::: Petikan Halaman :::
Selasa, 11 Februari 2014

USMAN dan HARUN Pahlawan Dwikora

Jakarta.MEDIA INDEPENDEN NASIONAL ONLINE


Mungkin tidak semua masyarakat Indonesia mengenal Usman dan Harun. Pahlawan Dwikora dari Korps Komando Operasi (KKO) yang sekarang bernama Korps Marinir TNI-AL, seolah-olah tenggelam di antara nama-nama pahlawan lainnya. Bahkan dalam pelajaran-pelajaran sejarah di bangku sekolah pun, nama keduanya jarang bahkan hampir tidak tersebutkan sama sekali, padahal jika kita melihat apa yang telah mereka lakukan adalah sebuah kisah heroik yang tabah sampai akhir.

USMAN alias JANATIN
Nama asli Usman adalah Janatin. Lahir di desa Tawangsari Kelurahan Jatisaba Kabupaten Purbalingga, tanggal 18 Maret 1943 dari keluarga Haji Muhammad Ali dengan Ibu Rukiah.
Tahun 1962 Janatin mengikuti pendidikan militer di Malang, Jawa Timur yang dilaksanakan oleh Korps Komando Angkatan Laut. Pendidikan ini dilaksanakan guna pengisian personil yang dibutuhkan dalam menghadapi Trikora.
Pendidikan dasar militer dilaksanakan di Gunung Sahari. Pendidikan Amphibi dilaksanakan di pusat latihan Pasukan Pendarat di Semampir, Surabaya. Pada akhir seluruh pendidikan diadakan latihan puncak di daerah Purboyo Malang Selatan dalam bentuk Suroyudo. Semua pendidikan ini telah diikuti oleh Janatin sampai selesai, sehingga ia berhak memakai baret ungu.
Bulan April 1964 di Cisarua Bogor selama satu bulan, Janatin mengikuti pendidikan tambahan untuk:
Inteljen, kontra inteljen, sabotase, demolisi, gerilya, perang hutan dan lain-lain. Dengan bekal dari latihan di Cisarua ini, diharapkan dapat bergerak di daerah lawan untuk mengemban tugas nantinya.

HARUN alias TOHIR
Sama halnya dengan Usman, Harun bukanlah nama aslinya. Harun terlahir dengan nama Tohir tanggal 4 April 1943 di Pulau Keramat Bawean (sebuah pulau kecil di sebelah utara Surabaya). Tohir adalah anak ketiga dari Pak Mandar dengan ibu Aswiyani.
::: Cuplikan Data :::
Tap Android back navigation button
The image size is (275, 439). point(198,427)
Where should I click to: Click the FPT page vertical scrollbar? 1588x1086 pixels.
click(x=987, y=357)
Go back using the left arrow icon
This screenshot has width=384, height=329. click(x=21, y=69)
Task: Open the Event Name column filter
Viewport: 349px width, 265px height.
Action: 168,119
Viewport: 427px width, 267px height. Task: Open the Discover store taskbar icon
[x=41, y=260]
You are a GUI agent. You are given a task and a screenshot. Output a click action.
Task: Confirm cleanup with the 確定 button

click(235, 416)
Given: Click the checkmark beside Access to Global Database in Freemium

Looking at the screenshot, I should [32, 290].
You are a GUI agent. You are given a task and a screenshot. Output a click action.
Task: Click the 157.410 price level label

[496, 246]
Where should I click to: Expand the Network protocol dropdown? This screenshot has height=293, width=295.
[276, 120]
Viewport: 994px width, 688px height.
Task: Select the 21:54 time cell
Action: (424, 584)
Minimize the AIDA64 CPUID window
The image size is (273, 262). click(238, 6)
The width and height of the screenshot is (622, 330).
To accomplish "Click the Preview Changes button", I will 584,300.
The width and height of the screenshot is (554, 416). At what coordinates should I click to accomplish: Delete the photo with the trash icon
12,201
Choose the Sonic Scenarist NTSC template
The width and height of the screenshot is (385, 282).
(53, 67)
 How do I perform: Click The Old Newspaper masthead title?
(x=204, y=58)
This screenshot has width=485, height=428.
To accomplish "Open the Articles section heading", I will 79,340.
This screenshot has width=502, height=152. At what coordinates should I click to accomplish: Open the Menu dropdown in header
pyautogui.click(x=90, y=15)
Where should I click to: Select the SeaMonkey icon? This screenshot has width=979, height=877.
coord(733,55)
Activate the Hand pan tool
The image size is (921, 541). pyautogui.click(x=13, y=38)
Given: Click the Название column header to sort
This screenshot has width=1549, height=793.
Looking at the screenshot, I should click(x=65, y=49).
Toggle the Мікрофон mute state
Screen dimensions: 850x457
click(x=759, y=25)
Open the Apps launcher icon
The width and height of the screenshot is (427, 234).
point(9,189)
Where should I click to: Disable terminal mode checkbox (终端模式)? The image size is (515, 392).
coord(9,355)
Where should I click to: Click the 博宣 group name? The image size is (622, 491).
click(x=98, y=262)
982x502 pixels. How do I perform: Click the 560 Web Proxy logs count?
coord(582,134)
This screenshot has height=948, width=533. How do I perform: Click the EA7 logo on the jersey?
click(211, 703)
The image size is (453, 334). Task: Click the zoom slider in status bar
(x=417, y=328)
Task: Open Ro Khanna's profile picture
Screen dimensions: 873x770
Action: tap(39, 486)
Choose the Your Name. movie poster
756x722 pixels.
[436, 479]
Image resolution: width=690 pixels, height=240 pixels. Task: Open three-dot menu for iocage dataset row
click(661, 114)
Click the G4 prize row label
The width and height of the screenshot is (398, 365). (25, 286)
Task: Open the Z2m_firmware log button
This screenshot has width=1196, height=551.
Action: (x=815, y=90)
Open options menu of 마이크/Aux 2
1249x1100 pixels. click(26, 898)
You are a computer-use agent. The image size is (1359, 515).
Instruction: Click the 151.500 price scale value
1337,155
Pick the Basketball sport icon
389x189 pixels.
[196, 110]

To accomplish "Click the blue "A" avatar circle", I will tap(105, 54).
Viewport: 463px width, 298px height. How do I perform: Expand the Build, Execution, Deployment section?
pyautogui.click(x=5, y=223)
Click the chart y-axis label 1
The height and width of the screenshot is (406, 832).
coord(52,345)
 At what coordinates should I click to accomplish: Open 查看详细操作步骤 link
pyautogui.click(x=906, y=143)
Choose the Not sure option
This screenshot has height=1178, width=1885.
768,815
:::
» Tugas Latihan
**A.** Tuliskan ulang paragraf artikel tentang Usman dan Harun yang diawali "Pendidikan dasar militer dilaksanakan di Gunung Sahari" dalam bentuk daftar singkat tanpa menghilangkan fakta pokoknya.
**B.** Ubah seluruh bagian artikel tentang Usman dan Harun mulai dari "Tahun 1962 Janatin" hingga "mengemban tugas nantinya." dengan mengganti "Janatin" menjadi "Usman".
**C.** Lanjutkan artikel tentang Usman dan Harun mulai dari titik terakhirnya.
Catatan tersebut tidak berperan dalam latihan ini.

» Jawaban Tiap Tugas
**A.**
- Pendidikan dasar militer: di Gunung Sahari.
- Pendidikan Amphibi: di pusat latihan Pasukan Pendarat di Semampir, Surabaya.
- Latihan puncak berbentuk Suroyudo: di daerah Purboyo, Malang Selatan, pada akhir seluruh pendidikan.
- Janatin mengikuti semua pendidikan ini sampai selesai sehingga berhak memakai baret ungu.

**B.**
Tahun 1962 Usman mengikuti pendidikan militer di Malang, Jawa Timur yang dilaksanakan oleh Korps Komando Angkatan Laut. Pendidikan ini dilaksanakan guna pengisian personil yang dibutuhkan dalam menghadapi Trikora.
Pendidikan dasar militer dilaksanakan di Gunung Sahari. Pendidikan Amphibi dilaksanakan di pusat latihan Pasukan Pendarat di Semampir, Surabaya. Pada akhir seluruh pendidikan diadakan latihan puncak di daerah Purboyo Malang Selatan dalam bentuk Suroyudo. Semua pendidikan ini telah diikuti oleh Usman sampai selesai, sehingga ia berhak memakai baret ungu.
Bulan April 1964 di Cisarua Bogor selama satu bulan, Usman mengikuti pendidikan tambahan untuk:
Inteljen, kontra inteljen, sabotase, demolisi, gerilya, perang hutan dan lain-lain. Dengan bekal dari latihan di Cisarua ini, diharapkan dapat bergerak di daerah lawan untuk mengemban tugas nantinya.

**C.**
Masuk Angkatan Laut bulan Juni 1964, dan ditugaskan dalam Tim Brahma I di Basis II Ops A KOTI. Bergabung dalam Dwikora dengan pangkat Prajurit KKO II (Prako II), Tohir mendapat gemblengan selama lima bulan, di daerah Riau daratan dan pada tanggal 1 April 1965 dinaikkan pangkatnya menjadi Kopral KKO I (Kopko I).
Selesai mendapatkan gemblengan di Riau daratan sebagai Sukarelawan Tempur bersama rekan-rekan lainnya, ia dikirim ke Pulau Sambu hingga beberapa lama dalam kesatuan A KOTI Basis X. Tohir sendiri telah ke Singapura beberapa kali, dan sering mendarat ke Singapura menyamar sebagai pelayan dapur, menggunakan kapal dagang yang sering mampir ke Pulau Sambu untuk mengisi bahan bakar.
Wajah Tohir yang mirip-mirip Cina sangat menguntungkan dalam penyamarannya didukung dengan Bahasa Inggris, Cina dan Belanda yang dikuasai dengan lancar sangat membantu dalam kebebasannya untuk bergerak dan bergaul di tengah-tengah masyarakat Singapura yang mayoritas orang Cina.

DWIKORA
Konfrontasi Indonesia-Malaysia pada tahun 1963 timbul sebagai akibat dari pernyataan sikap Indonesia yang menentang penyatuan Malaysia memuncak. Presiden Soekarno mengeluarkan DWIKORA pada tanggal 3 Mei 1964. Kemarahan Soekarno ini disulut oleh tindakan provokatif dari Federasi Tanah Melayu yang menginginkan (atas ide dan persetujuan Inggris) menggabungkan Federasi Tanah Melayu, Singapura, Brunei, Serawak dan Sabah (Borneo Utara).
Komando tersebut mendapat sambutan dari lapisan masyarakat, termasuk ABRI. Hal ini terbukti bahwa rakyat Indonesia berbondong-bondong mendaftarkan diri sebagai sukarelawan Dwikora hingga mencapai jumlah 21 juta sukarelawan.
Gelar pasukan sebagai upaya propaganda mulai dilakukan, mengingat persenjataan Indonesia pada waktu itu memang kuat dan termodern.

OPERASI DWIKORA
Baru saja TNI AL selesai melaksanakan tugas-tugas operasi dalam mengembalikan Irian Barat ke wilayah kekuasaan RI, timbul lagi masalah baru yang harus dihadapi oleh seluruh bangsa Indonesia, dengan dikomandokannya Dwikora oleh Presiden Sukarno.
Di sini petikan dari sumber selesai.